▸ **WHAT TO DO**: Transcribe word for word the part of the passage on the electrode's electrical connection path that begins at the words "At this time, since" and stops after "3 is completed.".

At this time, since both the cylindrical portion 72 and the elastic member 71 are formed of a conductive material, a stable electrical connection path from the connection end plate 6 (the conductor portion 61 thereof) to the elastic member 71 is completed in accordance with the mechanical fixation of the coupling member 7 and the connection end plate 6 by screwing the connection end plate 6 into the female thread 7s. The elastic member 71 causes the annular electrode 3 to be sandwiched between the connectors 5 and the outer circumferential surface 4fx of the arc tube 4, and brings the connectors 5 into close contact with the annular electrode 3 by the urging force, so that the electrical connection path from the connection end plate 6 to the annular electrode 3 is completed.

▸ **STORED RECORDS**:
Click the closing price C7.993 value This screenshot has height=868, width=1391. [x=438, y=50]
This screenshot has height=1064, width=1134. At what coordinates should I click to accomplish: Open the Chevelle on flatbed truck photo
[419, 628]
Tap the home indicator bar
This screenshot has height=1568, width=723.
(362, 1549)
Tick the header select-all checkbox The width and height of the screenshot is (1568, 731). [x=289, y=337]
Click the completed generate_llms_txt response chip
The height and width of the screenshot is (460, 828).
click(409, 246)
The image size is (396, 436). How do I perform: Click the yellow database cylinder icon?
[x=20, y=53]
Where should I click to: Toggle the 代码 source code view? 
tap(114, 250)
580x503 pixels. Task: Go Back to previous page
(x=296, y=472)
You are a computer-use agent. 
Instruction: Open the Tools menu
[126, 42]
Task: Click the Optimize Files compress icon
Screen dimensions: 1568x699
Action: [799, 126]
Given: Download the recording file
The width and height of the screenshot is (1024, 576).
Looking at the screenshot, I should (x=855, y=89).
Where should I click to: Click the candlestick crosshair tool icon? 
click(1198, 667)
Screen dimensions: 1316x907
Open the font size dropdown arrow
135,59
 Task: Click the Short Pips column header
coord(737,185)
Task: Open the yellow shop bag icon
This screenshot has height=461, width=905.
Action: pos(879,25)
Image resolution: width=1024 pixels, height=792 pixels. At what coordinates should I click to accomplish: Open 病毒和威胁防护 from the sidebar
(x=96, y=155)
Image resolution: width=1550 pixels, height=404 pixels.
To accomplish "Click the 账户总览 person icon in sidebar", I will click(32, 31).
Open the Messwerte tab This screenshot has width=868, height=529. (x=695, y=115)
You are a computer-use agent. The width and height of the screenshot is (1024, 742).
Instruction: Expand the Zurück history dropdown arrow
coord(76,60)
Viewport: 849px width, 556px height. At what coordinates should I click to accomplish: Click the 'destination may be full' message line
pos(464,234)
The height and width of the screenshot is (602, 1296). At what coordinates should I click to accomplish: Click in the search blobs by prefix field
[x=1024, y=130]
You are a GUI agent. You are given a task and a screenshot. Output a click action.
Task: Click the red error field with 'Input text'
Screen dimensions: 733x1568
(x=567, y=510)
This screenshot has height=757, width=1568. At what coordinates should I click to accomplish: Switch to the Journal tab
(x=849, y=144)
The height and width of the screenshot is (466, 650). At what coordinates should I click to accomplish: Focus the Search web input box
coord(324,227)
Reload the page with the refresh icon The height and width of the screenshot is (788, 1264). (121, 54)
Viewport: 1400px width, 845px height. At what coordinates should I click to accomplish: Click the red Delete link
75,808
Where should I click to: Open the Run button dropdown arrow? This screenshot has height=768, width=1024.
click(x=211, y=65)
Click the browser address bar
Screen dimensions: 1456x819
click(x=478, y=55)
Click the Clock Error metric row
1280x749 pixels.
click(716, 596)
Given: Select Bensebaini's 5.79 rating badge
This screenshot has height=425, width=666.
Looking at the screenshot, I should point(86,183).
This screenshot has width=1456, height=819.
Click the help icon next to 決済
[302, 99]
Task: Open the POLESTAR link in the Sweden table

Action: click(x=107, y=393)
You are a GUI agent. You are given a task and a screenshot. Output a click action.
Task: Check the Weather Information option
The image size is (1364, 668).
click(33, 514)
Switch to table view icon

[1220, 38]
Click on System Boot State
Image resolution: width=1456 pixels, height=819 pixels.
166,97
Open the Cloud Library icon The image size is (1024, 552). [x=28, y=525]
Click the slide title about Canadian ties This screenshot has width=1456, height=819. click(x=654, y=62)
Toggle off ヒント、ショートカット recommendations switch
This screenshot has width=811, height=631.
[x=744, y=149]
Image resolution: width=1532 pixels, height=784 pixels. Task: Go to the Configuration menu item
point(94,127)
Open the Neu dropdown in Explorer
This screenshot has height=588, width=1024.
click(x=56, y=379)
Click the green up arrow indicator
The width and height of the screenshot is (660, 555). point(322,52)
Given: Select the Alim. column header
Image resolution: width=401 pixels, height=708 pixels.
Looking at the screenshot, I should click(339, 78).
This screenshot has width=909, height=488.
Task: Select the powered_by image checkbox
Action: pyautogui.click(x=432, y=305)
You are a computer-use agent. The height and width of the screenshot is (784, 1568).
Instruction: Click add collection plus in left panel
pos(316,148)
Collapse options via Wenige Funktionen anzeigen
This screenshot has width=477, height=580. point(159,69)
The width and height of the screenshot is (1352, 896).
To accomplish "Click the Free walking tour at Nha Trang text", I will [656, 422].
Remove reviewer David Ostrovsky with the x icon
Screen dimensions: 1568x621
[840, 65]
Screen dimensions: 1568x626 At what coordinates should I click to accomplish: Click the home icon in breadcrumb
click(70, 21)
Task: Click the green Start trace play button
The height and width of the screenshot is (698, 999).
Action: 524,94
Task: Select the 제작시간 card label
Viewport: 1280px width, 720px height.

▸ **OUTPUT FOR THIS EXERCISE**:
At this time, since both the cylindrical portion 72 and the elastic member 71 are formed of a conductive material, a stable electrical connection path from the connection end plate 6 (the conductor portion 61 thereof) to the elastic member 71 is completed in accordance with the mechanical fixation of the coupling member 7 and the connection end plate 6 by screwing the connection end plate 6 into the female thread 7s. The elastic member 71 causes the annular electrode 3 to be sandwiched between the connectors 5 and the outer circumferential surface 4fx of the arc tube 4, and brings the connectors 5 into close contact with the annular electrode 3 by the urging force, so that the electrical connection path from the connection end plate 6 to the annular electrode 3 is completed.